Western blotting was performed in accordance with a previously established protocol37. Total proteins were extracted at 4 °C using Mammalian Protein Extraction Reagent, and concentrations were measured with a BCA protein assay kit. Total proteins were extracted at 4 °C using Mammalian Protein Extraction Reagent, and concentrations were measured with a BCA protein assay kit. Proteins were separated by SDS-PAGE and transferred to PVDF membranes, which were blocked with 5% milk powder in TBST at 25 °C for 1 h. Membranes were then incubated with primary antibodies overnight at 4 °C, followed by a 1-h incubation with secondary antibodies at 25 °C. Protein bands were visualized using an electrochemiluminescence system (Tanon Life Sciences) and analyzed with ImageJ software.

Construction of inflammaging model

Following the Method described in "UVB exposure and RRT extract intervention method" section, the keratinocytes were exposed to UVB radiation. After 24 h, the supernatant enriched with inflammatory factors (referred to as the inflammatory medium) was centrifuged and collected.

To induce senescence, HFFs were treated with freshly prepared inflammatory medium. Specifically, at the beginning of the experiment (Day 0), cells were incubated with inflammatory medium. Thereafter, the inflammatory medium was replaced with newly prepared fresh medium every 2 days (e.g., on Day 2, Day 4, and Day 6) throughout the incubation period. The experiment was terminated at the designated time points (1, 2, 4, 6, and 8 days), at which cells were harvested for analysis. This process ensured that the cells were continuously exposed to active inflammatory factors during the entire treatment period. Finally, the expression levels of senescence markers in HFF were analyzed to confirm the successful construction of the inflammaging model.

Mitochondrial membrane potential (MMP), mitochondrial reactive oxygen species (mtROS) and ROS level detection

HFF were cultured in an inflammatory medium for a duration of 4 d. Following this, the JC-1 kit was used to measure MMP, whereas the mtSOX kit was used to detect mtROS levels. In addition, an ROS kit was used to evaluate overall ROS levels. This assessment was performed using a BD FACSVerse™ flow cytometer (BD Biosciences, San Jose, CA, USA) and fluorescence microscopy (Olympus Corporation, Japan), adhering to the manufacturer’s protocols.

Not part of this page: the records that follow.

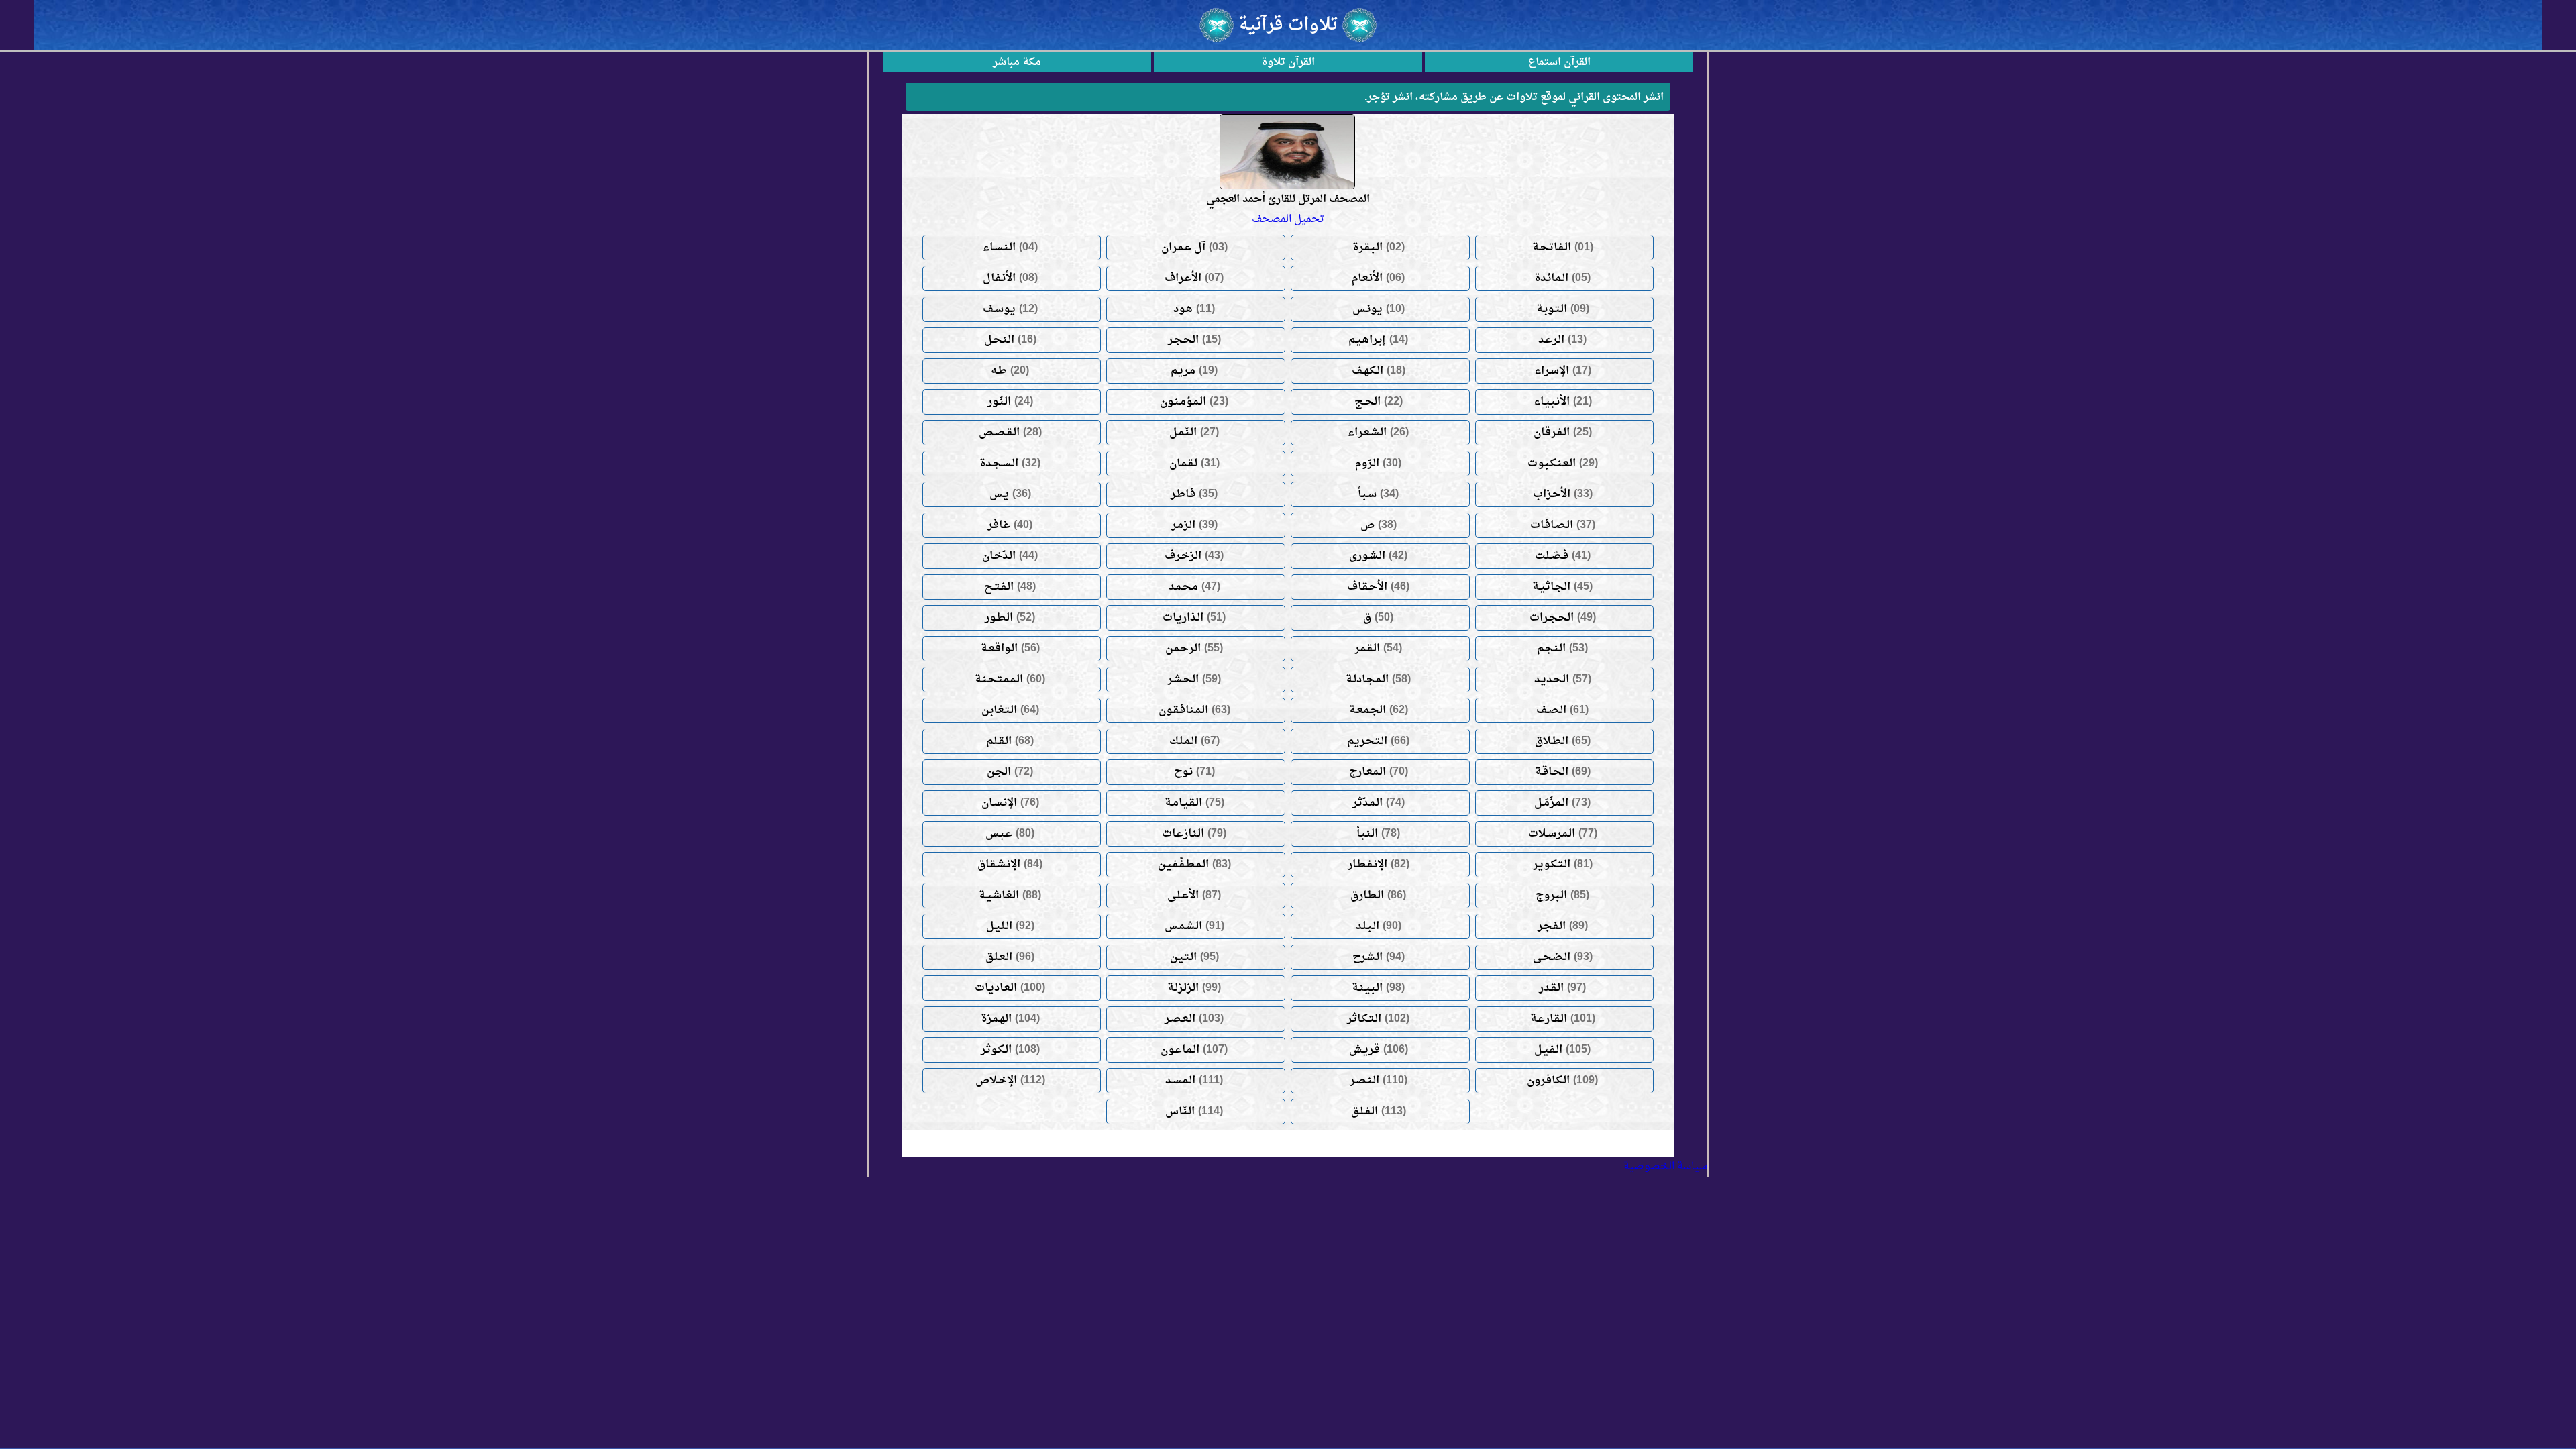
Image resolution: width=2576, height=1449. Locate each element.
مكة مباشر (1017, 62)
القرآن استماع (1559, 62)
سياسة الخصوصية (1665, 1167)
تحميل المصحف (1288, 219)
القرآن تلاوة (1288, 62)
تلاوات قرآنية (1288, 25)
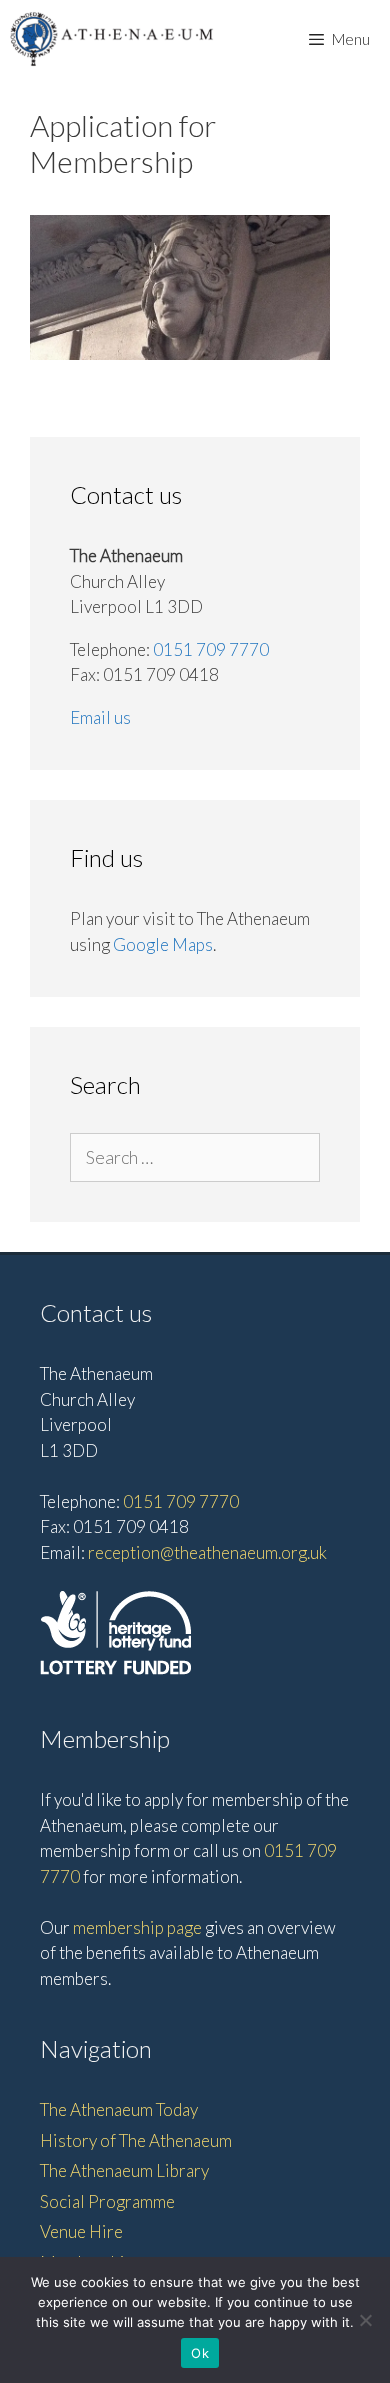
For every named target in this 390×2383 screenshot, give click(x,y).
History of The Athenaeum (136, 2140)
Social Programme (107, 2201)
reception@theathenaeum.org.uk (207, 1552)
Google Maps (163, 944)
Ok (200, 2353)
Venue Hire (81, 2231)
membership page (137, 1927)
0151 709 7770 (211, 649)
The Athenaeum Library (124, 2170)
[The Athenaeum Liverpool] (112, 38)
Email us (100, 717)
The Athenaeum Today (119, 2109)
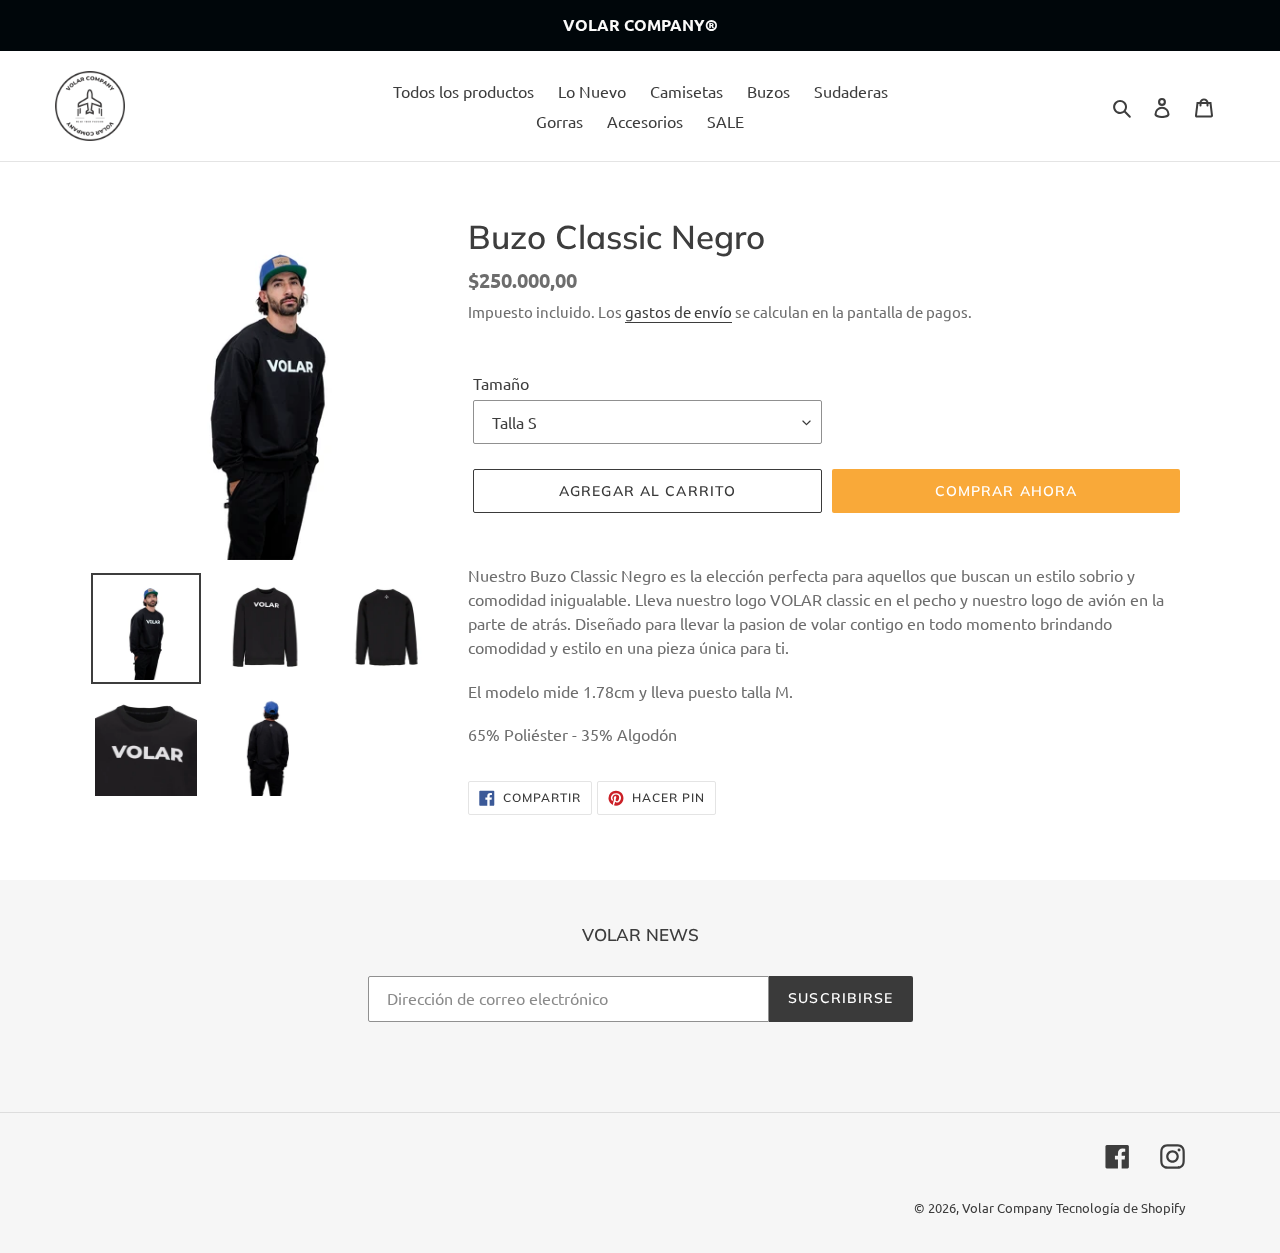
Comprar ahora (1006, 491)
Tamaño (501, 383)
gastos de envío (678, 311)
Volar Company (1007, 1207)
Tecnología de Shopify (1120, 1207)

β-galactosidase (β-Gal) activity detection

HFF were incubated in inflammatory medium for 4 d. Subsequently, according to the cell senescence detection kit-SPIDER-β-Gal protocol, cells were stained and images were captured using a microscope. Flow cytometry was used to analyze the stained cell samples to quantitatively evaluate intracellular β-Gal activity.

Statistical analysis

All data are presented as means ± SD (n ≥ 3). The cellular experiments were independently replicated three times. Statistical comparisons between two groups were conducted using a two-sided unpaired t-test, while one-way or two-way ANOVA followed by Tukey’s post hoc test was used for multiple group analyses. Statistical significance was defined as P < 0.05.